**What you have to do**
Would you extract the whole listing below and retype it exactly?
===== Input data =====
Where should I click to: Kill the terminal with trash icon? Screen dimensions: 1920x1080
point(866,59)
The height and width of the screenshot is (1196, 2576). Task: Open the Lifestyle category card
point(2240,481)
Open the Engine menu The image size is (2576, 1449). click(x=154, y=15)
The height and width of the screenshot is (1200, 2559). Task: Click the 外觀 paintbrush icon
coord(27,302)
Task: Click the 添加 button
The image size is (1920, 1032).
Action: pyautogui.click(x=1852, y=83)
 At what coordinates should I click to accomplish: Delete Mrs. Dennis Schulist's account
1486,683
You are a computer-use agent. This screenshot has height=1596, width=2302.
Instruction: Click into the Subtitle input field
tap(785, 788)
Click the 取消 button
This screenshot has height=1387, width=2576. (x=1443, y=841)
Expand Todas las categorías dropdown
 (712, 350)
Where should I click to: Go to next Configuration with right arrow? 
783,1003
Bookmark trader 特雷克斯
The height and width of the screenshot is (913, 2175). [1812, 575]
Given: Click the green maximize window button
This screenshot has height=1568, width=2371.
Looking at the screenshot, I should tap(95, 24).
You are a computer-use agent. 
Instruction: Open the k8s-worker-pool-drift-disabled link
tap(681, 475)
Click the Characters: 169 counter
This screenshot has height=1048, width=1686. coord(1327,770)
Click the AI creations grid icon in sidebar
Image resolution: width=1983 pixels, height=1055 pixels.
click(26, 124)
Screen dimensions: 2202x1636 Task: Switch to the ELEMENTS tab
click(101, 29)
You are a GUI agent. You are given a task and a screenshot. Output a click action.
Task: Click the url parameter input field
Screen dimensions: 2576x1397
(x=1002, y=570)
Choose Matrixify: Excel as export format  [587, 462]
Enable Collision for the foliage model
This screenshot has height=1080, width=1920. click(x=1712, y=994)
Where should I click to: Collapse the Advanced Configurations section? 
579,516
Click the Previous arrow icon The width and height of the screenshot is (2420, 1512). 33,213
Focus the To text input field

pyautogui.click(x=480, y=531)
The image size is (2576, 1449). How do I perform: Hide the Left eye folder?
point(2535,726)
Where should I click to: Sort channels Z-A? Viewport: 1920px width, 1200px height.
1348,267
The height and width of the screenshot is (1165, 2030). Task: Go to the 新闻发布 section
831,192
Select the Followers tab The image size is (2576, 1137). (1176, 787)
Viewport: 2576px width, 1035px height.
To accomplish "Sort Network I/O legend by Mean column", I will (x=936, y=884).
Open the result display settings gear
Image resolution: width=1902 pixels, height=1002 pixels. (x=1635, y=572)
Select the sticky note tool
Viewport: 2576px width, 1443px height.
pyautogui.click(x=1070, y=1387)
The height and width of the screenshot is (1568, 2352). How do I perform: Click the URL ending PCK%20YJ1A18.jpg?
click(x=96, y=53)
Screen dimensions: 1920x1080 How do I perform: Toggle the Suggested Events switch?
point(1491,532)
=====
**Your solution**
Where should I click to: Kill the terminal with trash icon? Screen dimensions: 1920x1080
point(866,59)
The height and width of the screenshot is (1196, 2576). Task: Open the Lifestyle category card
point(2240,481)
Open the Engine menu The image size is (2576, 1449). click(x=154, y=15)
The height and width of the screenshot is (1200, 2559). Task: Click the 外觀 paintbrush icon
coord(27,302)
Task: Click the 添加 button
The image size is (1920, 1032).
Action: pyautogui.click(x=1852, y=83)
 At what coordinates should I click to accomplish: Delete Mrs. Dennis Schulist's account
1486,683
You are a computer-use agent. This screenshot has height=1596, width=2302.
Instruction: Click into the Subtitle input field
tap(785, 788)
Click the 取消 button
This screenshot has height=1387, width=2576. (x=1443, y=841)
Expand Todas las categorías dropdown
 (712, 350)
Where should I click to: Go to next Configuration with right arrow? 
783,1003
Bookmark trader 特雷克斯
The height and width of the screenshot is (913, 2175). [1812, 575]
Given: Click the green maximize window button
This screenshot has height=1568, width=2371.
Looking at the screenshot, I should tap(95, 24).
You are a computer-use agent. 
Instruction: Open the k8s-worker-pool-drift-disabled link
tap(681, 475)
Click the Characters: 169 counter
This screenshot has height=1048, width=1686. coord(1327,770)
Click the AI creations grid icon in sidebar
Image resolution: width=1983 pixels, height=1055 pixels.
click(26, 124)
Screen dimensions: 2202x1636 Task: Switch to the ELEMENTS tab
click(101, 29)
You are a GUI agent. You are given a task and a screenshot. Output a click action.
Task: Click the url parameter input field
Screen dimensions: 2576x1397
(x=1002, y=570)
Choose Matrixify: Excel as export format  [587, 462]
Enable Collision for the foliage model
This screenshot has height=1080, width=1920. click(x=1712, y=994)
Where should I click to: Collapse the Advanced Configurations section? 
579,516
Click the Previous arrow icon The width and height of the screenshot is (2420, 1512). 33,213
Focus the To text input field

pyautogui.click(x=480, y=531)
The image size is (2576, 1449). How do I perform: Hide the Left eye folder?
point(2535,726)
Where should I click to: Sort channels Z-A? Viewport: 1920px width, 1200px height.
1348,267
The height and width of the screenshot is (1165, 2030). Task: Go to the 新闻发布 section
831,192
Select the Followers tab The image size is (2576, 1137). (1176, 787)
Viewport: 2576px width, 1035px height.
To accomplish "Sort Network I/O legend by Mean column", I will (x=936, y=884).
Open the result display settings gear
Image resolution: width=1902 pixels, height=1002 pixels. (x=1635, y=572)
Select the sticky note tool
Viewport: 2576px width, 1443px height.
pyautogui.click(x=1070, y=1387)
The height and width of the screenshot is (1568, 2352). How do I perform: Click the URL ending PCK%20YJ1A18.jpg?
click(x=96, y=53)
Screen dimensions: 1920x1080 How do I perform: Toggle the Suggested Events switch?
point(1491,532)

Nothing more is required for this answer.